### What the task requires
Copy the records word for word, from the line containing "Screen dimensions: 554x447" up to and including the line containing "The width and height of the screenshot is (1520, 784).".

### Information supplied
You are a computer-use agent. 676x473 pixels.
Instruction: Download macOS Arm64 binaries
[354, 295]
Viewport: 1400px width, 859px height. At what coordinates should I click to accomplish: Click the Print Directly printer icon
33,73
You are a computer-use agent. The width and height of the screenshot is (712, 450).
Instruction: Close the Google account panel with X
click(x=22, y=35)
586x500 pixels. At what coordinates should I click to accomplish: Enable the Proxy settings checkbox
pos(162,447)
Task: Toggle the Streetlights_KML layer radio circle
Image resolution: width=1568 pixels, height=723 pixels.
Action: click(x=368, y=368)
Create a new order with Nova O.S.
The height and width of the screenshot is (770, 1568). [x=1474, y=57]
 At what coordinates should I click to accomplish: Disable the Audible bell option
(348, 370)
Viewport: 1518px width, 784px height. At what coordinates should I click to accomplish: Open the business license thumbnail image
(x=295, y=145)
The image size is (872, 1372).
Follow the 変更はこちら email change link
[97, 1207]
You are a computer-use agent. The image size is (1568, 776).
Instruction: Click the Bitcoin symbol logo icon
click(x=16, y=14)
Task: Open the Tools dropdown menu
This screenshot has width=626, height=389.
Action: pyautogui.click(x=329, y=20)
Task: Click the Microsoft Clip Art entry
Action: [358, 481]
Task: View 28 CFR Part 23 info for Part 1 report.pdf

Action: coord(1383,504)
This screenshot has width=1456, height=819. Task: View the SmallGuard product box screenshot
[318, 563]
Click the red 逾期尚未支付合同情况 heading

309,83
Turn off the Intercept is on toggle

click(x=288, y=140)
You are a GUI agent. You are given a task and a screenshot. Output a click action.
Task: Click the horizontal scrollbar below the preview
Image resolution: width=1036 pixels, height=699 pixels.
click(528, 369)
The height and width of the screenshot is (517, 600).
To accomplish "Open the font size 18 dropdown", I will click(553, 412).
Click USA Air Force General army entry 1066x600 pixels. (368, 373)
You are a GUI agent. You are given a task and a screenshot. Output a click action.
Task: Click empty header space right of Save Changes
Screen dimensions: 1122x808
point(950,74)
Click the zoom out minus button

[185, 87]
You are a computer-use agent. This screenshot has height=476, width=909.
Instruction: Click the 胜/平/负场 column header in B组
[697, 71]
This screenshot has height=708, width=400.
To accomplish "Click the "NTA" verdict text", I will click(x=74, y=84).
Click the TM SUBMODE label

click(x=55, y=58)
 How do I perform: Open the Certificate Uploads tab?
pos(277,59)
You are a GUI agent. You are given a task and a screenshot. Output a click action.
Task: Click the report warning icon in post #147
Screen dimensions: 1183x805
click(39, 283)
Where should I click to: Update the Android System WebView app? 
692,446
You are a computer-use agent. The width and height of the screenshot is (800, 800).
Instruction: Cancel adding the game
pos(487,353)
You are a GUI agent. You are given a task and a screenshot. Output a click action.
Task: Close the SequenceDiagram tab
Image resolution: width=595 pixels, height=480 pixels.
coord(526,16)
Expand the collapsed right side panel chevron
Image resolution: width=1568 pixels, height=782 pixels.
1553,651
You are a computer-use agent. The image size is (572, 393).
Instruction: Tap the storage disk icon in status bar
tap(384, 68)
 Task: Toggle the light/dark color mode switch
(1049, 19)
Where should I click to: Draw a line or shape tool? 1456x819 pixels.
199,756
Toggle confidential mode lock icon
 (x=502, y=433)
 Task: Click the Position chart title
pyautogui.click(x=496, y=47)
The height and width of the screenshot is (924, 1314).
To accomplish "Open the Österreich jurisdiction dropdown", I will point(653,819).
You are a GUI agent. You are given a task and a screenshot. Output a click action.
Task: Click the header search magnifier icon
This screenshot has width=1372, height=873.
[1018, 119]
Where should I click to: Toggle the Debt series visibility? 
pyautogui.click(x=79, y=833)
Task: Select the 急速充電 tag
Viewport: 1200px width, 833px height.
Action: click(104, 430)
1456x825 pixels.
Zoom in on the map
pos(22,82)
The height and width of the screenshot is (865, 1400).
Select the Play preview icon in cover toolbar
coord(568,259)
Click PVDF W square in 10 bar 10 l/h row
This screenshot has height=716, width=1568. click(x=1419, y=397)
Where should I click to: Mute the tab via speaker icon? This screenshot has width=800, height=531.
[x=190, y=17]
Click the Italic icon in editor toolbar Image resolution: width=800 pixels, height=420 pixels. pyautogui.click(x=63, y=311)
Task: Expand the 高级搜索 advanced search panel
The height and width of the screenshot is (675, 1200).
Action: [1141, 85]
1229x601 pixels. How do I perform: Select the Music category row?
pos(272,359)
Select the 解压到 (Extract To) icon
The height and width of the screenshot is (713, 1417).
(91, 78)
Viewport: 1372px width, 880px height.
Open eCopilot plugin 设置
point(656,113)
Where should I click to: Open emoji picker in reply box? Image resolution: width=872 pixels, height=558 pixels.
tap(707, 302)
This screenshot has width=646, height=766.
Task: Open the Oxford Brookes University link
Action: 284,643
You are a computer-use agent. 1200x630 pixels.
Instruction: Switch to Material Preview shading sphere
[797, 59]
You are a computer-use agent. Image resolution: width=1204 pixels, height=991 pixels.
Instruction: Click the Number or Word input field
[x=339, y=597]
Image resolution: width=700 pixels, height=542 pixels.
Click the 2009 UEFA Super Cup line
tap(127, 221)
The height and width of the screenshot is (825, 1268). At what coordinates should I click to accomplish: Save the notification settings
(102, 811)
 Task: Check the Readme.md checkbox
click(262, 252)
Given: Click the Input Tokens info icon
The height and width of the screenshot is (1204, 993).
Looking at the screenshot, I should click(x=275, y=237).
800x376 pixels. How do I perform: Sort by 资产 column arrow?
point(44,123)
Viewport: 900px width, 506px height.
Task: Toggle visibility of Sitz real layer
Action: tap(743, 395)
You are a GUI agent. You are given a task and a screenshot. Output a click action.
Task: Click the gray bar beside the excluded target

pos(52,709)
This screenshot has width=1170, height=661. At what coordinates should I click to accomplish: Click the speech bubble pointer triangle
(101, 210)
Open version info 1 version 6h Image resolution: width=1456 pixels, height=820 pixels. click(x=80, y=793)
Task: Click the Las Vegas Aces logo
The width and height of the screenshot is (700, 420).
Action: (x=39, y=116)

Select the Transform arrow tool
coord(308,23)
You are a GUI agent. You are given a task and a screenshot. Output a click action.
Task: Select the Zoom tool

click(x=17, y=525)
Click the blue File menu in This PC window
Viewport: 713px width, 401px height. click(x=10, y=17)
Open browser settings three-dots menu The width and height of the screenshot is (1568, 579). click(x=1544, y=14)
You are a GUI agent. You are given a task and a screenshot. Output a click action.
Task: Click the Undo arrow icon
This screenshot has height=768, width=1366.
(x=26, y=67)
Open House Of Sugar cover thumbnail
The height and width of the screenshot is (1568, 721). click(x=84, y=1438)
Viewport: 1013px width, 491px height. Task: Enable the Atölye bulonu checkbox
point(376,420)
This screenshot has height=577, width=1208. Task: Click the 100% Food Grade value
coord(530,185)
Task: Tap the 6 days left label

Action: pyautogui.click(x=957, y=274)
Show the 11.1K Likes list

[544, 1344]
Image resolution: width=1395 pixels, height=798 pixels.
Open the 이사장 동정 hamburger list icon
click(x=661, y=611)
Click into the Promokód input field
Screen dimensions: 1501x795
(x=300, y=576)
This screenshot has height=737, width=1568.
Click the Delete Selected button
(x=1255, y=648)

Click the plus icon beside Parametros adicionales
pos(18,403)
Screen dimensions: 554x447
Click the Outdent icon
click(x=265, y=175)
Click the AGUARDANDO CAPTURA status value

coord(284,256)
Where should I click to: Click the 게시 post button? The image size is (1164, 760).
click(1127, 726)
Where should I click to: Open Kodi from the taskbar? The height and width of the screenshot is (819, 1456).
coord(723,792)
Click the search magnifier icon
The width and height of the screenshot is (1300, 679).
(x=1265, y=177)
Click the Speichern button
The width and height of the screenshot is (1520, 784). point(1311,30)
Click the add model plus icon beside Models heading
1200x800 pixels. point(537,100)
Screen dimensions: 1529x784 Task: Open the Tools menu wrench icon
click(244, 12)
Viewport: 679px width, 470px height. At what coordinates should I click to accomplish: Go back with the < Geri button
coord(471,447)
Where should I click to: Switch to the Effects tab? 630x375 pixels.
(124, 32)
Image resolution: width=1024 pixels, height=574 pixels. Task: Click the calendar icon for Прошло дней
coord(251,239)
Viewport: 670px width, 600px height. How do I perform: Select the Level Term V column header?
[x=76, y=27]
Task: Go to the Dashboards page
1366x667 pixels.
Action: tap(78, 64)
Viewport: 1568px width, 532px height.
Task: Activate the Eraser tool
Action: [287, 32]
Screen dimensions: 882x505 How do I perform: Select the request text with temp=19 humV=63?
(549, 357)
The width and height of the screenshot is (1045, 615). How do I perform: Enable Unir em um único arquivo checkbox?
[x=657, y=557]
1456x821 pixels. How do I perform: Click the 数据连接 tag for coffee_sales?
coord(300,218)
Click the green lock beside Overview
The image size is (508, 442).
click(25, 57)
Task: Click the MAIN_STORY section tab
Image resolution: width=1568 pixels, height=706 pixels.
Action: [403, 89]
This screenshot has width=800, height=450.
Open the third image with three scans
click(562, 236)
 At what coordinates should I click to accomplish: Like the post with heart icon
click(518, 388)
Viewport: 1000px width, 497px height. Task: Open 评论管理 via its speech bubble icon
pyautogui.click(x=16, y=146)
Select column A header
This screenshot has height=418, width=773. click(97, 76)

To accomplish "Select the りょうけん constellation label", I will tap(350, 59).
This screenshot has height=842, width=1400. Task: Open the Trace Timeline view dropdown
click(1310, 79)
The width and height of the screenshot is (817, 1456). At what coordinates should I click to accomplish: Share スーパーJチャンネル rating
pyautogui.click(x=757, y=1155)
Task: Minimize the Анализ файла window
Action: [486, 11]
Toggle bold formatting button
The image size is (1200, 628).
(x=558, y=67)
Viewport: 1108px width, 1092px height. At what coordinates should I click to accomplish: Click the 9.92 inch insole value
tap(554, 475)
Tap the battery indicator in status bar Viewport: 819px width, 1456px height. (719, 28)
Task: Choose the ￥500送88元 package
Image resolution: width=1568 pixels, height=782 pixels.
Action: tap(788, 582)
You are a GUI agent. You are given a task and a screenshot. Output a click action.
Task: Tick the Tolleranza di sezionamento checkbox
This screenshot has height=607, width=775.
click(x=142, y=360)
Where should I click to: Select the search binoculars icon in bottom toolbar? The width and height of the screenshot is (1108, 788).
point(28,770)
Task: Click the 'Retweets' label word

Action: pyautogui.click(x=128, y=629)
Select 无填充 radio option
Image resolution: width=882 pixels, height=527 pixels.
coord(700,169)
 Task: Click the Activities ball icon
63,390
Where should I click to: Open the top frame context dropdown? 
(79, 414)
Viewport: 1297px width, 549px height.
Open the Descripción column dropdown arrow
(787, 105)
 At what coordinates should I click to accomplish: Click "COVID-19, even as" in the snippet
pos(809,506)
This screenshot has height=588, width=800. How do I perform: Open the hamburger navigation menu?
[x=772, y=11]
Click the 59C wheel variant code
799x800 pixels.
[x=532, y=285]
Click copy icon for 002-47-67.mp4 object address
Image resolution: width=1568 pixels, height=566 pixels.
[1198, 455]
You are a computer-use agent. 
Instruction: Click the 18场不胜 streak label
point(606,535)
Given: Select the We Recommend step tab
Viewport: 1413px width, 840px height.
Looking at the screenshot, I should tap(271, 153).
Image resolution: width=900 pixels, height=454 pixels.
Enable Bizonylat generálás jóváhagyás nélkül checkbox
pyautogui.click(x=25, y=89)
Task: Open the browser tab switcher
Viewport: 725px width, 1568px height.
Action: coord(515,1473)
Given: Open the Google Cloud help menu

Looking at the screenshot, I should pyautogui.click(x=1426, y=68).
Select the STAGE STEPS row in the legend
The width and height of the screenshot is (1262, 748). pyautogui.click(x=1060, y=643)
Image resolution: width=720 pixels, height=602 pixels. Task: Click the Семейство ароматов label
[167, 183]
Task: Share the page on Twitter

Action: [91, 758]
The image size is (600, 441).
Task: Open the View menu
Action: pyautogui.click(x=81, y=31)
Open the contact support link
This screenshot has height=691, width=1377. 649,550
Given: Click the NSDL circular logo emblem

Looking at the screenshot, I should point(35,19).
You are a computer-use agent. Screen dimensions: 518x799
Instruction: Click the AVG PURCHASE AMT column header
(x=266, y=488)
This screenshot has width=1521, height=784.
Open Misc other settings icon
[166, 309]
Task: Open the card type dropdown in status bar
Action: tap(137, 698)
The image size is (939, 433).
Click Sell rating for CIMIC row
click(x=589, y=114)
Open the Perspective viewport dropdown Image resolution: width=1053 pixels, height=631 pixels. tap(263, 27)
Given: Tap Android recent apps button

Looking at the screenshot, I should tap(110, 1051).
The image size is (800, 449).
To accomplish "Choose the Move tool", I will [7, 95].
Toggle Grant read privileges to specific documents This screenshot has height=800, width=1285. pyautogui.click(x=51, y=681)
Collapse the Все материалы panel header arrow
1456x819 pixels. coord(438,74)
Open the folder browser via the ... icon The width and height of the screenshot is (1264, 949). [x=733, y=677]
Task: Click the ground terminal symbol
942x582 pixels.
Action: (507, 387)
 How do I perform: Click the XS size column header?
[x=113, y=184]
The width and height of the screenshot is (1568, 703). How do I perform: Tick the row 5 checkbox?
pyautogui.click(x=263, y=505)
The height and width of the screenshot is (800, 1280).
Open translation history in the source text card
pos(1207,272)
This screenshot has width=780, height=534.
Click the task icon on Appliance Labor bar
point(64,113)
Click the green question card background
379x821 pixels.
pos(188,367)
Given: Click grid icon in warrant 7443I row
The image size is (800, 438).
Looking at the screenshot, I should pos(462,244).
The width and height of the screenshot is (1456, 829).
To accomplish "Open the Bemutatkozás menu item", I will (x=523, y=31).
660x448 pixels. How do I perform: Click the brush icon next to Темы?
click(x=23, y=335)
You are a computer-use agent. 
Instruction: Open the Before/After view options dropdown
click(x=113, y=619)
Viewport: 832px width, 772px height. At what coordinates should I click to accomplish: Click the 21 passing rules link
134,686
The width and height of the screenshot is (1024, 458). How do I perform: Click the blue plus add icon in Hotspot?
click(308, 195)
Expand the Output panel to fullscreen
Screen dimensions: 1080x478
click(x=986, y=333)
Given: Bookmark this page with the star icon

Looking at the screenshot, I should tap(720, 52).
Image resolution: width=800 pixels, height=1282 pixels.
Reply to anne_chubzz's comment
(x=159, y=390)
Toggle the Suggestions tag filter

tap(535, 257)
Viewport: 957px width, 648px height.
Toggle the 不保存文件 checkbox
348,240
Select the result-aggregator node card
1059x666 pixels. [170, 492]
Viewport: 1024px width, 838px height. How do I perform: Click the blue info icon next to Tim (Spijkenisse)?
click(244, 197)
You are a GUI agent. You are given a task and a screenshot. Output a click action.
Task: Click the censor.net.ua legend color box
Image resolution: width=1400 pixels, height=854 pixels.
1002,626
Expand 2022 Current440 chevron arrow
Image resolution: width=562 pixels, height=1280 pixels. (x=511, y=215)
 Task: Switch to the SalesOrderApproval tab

### Worked answer
Screen dimensions: 554x447
Click the Outdent icon
click(x=265, y=175)
Click the AGUARDANDO CAPTURA status value

coord(284,256)
Where should I click to: Click the 게시 post button? The image size is (1164, 760).
click(1127, 726)
Where should I click to: Open Kodi from the taskbar? The height and width of the screenshot is (819, 1456).
coord(723,792)
Click the search magnifier icon
The width and height of the screenshot is (1300, 679).
(x=1265, y=177)
Click the Speichern button
The width and height of the screenshot is (1520, 784). point(1311,30)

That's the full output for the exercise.